Fishing in the biosphere can be close by and at times, no lengthy boat rides are necessary. You probably will not see another boat unless it's in your party. Small creeks and inside bays are usually your angling targets. Poling quietly among the mangroves, it is not uncommon to round a corner and see a gang of silver backs aggressively rolling as they chase bait. This can be sight fishing at its best, but please remember, as with all saltwater fishing, the longer and more accurate the cast, the greater the odds are of success. It should also be remembered that these powerful "babies" are just as feisty as their bigger brothers and nearly as hard to hook, so don't leave your strip-strike at home! Our advice is to bring sharp hooks and an aggressive attitude if you want to boat one of these "infants". The tarpon's instincts demand it to jump and while this reaction is merely a survival adaptation for the fish, it offers a phenomenal show for the angler. In the tarpon game, it's common to land only about twenty percent of fish hooked. But when 20 lbs. of silver dances upside down five feet in the air with gill plates rattling before throwing your fly, it's hard to be too disappointed that the little beast came unbuttoned... and there's always that next fish!
While the tarpon grow to be about 35 pounds before they depart to join their ancient migration route, the snook contently prowl the shoreline and feel no reason to leave this estuary. There is a lot of bait here and the snook grow to be fat and happy. Ambush feeders, they are best found on lower tides, sitting in hidden holes and fishy pockets. Quiet approaches and long casts are the best way to hook this legendary species.

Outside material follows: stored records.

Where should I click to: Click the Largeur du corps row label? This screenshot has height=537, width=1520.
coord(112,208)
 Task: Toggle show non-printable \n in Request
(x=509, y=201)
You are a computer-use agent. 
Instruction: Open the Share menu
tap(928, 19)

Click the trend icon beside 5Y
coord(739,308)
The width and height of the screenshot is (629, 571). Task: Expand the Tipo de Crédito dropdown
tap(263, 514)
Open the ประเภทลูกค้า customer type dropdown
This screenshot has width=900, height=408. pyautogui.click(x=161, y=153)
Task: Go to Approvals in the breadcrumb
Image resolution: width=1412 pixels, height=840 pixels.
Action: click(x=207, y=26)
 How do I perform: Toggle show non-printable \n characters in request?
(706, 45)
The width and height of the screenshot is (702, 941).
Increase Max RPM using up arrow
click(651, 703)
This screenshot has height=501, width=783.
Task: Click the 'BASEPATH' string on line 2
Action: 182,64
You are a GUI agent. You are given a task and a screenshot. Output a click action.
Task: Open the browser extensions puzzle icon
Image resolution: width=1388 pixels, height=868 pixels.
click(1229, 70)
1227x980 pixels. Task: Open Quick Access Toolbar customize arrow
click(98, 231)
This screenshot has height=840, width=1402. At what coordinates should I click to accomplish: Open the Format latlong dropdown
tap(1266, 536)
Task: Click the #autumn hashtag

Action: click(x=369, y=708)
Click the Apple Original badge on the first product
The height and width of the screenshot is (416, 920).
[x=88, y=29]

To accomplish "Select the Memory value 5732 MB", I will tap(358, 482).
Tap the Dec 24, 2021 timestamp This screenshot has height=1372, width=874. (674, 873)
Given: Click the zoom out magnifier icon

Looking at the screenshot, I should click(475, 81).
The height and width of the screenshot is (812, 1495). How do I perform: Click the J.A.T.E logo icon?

If you are looking to do battle with the big tarpon, this is not your destination (the fish leave once they pass about 35 lbs.). But if classic tarpon takes, amazing acrobatics and a down 'n dirty 8 wt. "street fight" sound appealing, this is for you. With excellent guides and a dedicated "catch and release" philosophy, this operation has the right attitude to keep a confirmed tarpon junky coming back year after year.